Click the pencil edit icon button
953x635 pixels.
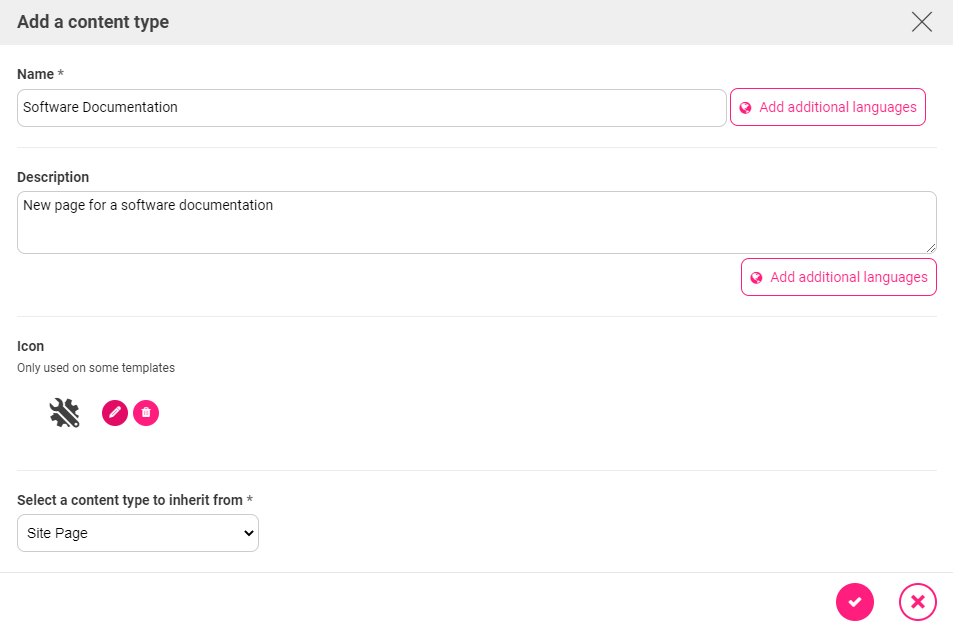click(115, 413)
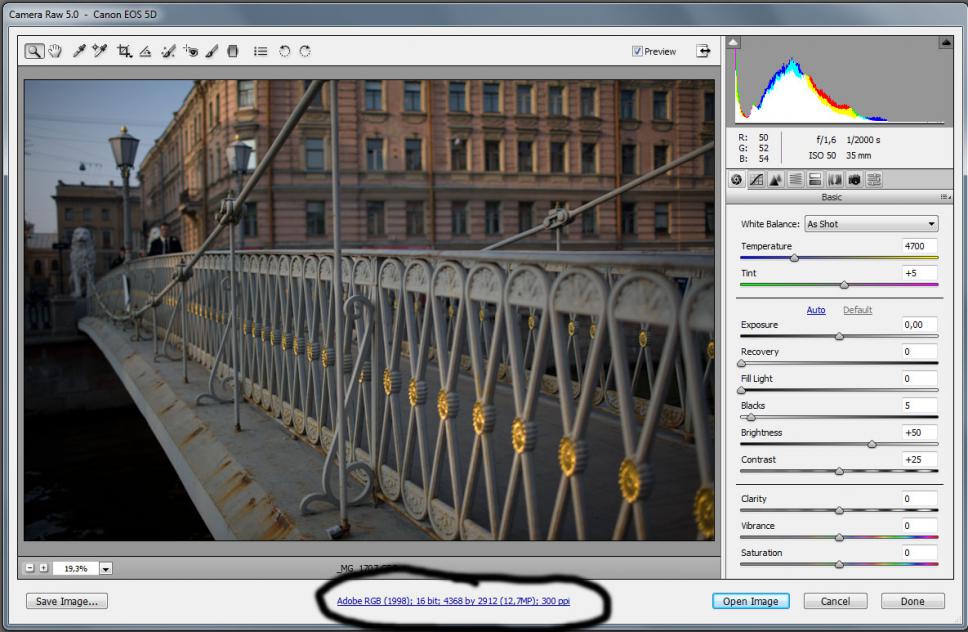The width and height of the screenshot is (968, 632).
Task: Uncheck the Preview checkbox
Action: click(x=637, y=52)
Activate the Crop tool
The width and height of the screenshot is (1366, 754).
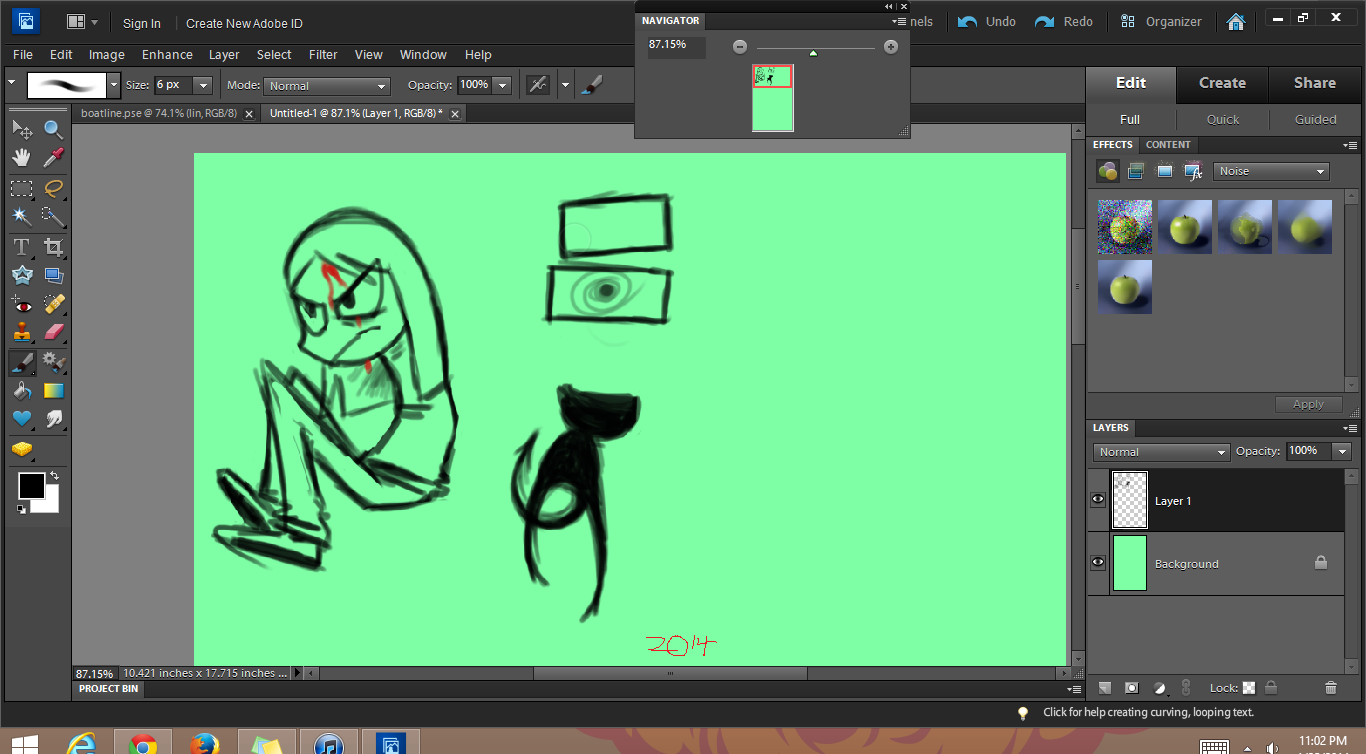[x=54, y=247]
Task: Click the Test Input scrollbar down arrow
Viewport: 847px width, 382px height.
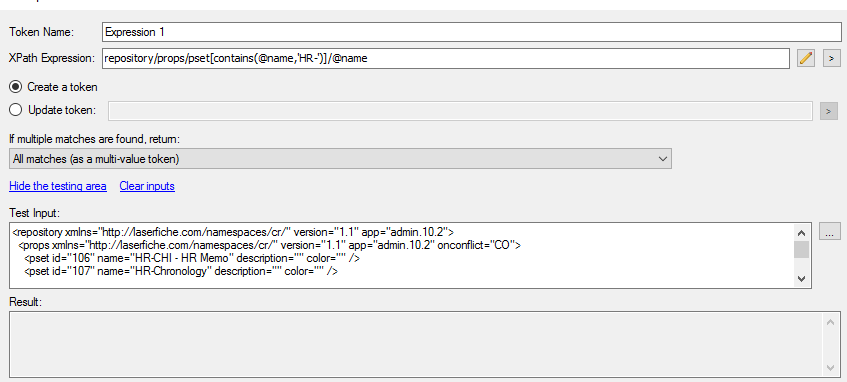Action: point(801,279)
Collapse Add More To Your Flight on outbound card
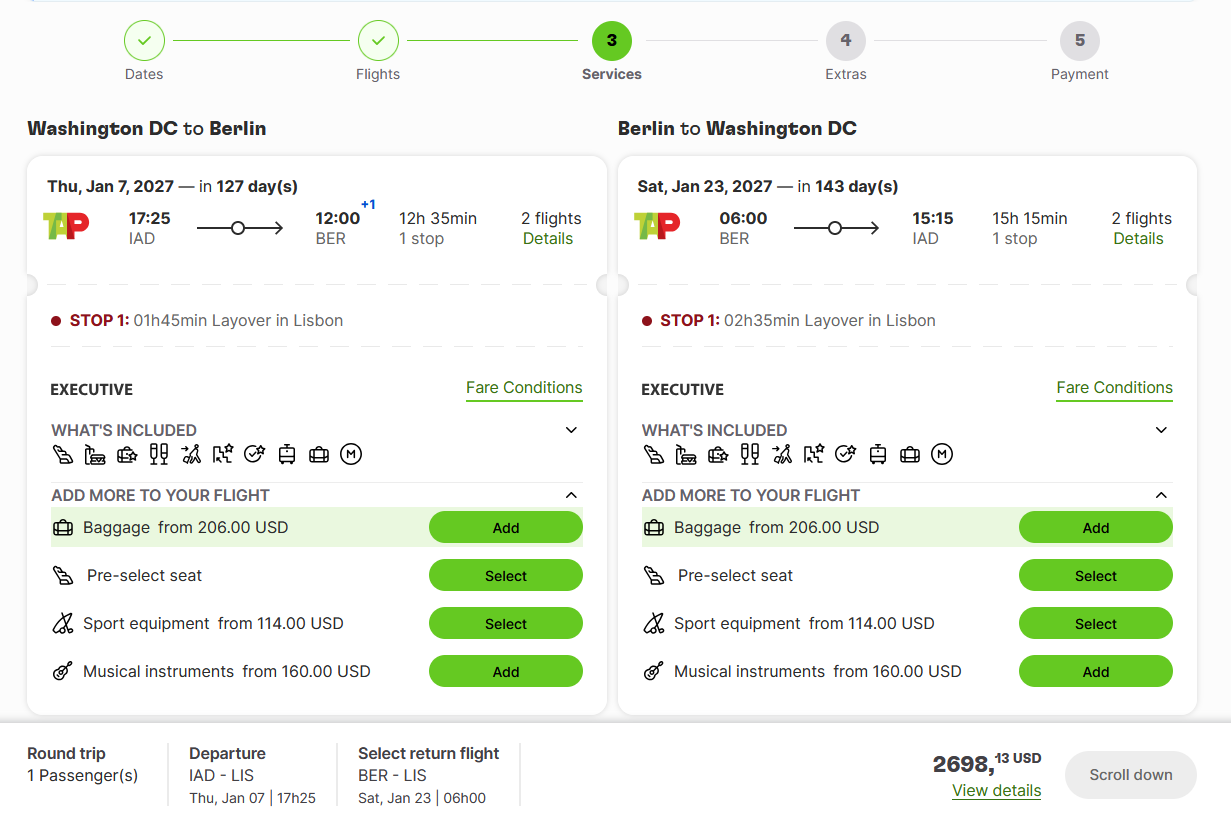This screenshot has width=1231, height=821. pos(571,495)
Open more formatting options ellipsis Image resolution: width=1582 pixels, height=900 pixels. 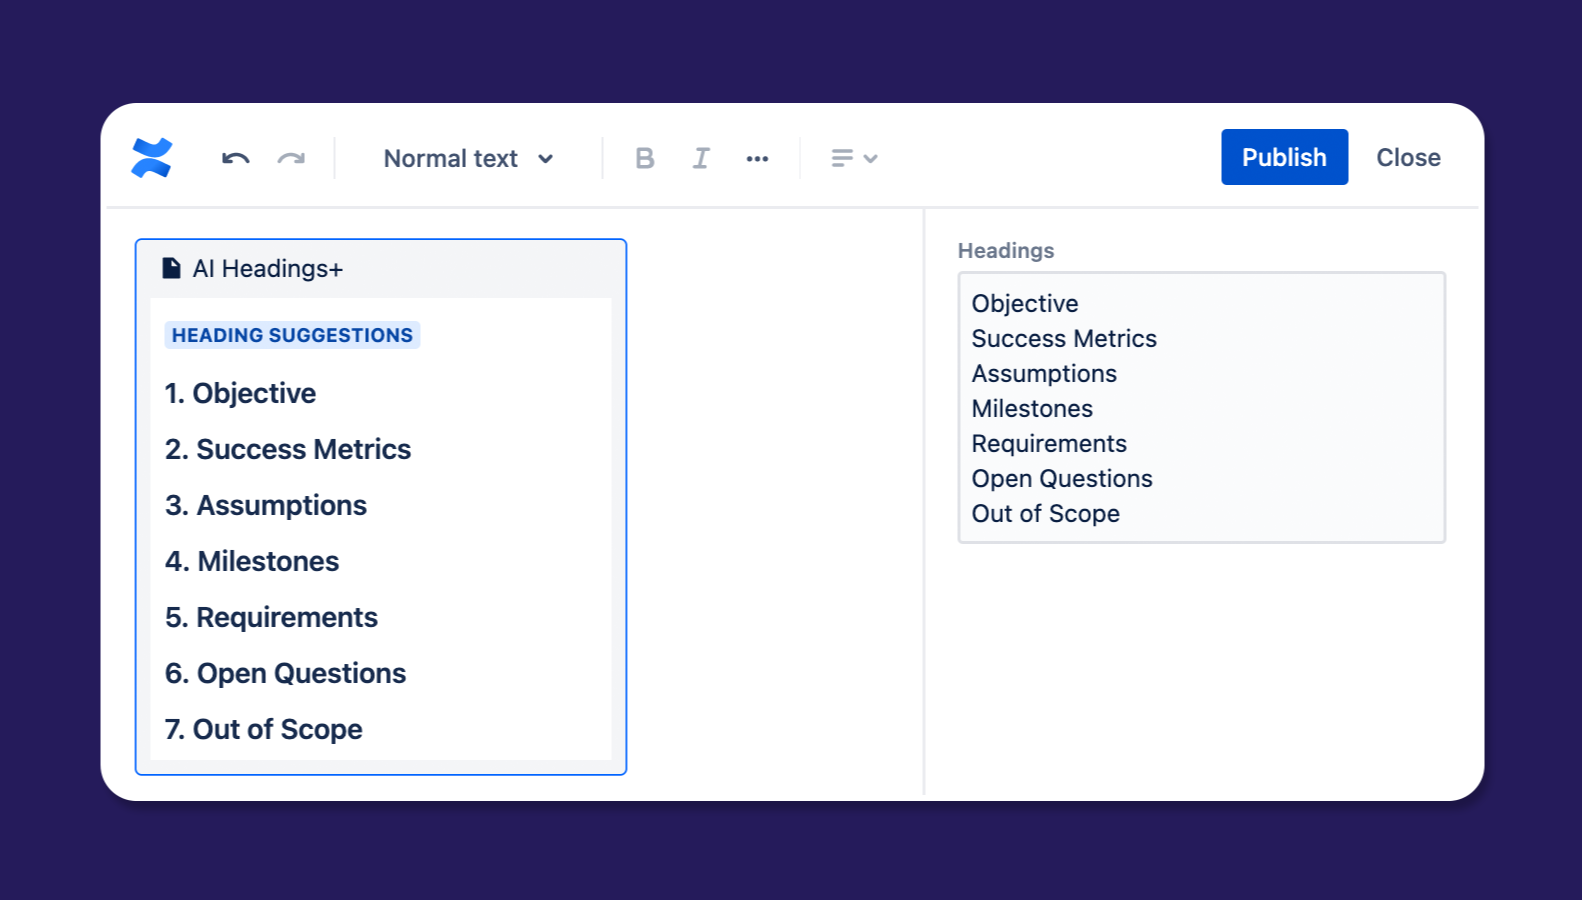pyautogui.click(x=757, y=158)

══════════

Copy nothing but the lines from the top of the data down to the line containing "Task: Click the", and leave the pictures out.

■ **PROBLEM SOLUTION**
Click the pencil edit icon button
953x635 pixels.
click(115, 413)
The width and height of the screenshot is (968, 632).
Task: Uncheck the Preview checkbox
Action: click(x=637, y=52)
Activate the Crop tool
The width and height of the screenshot is (1366, 754).
[x=54, y=247]
Task: Click the Test Input scrollbar down arrow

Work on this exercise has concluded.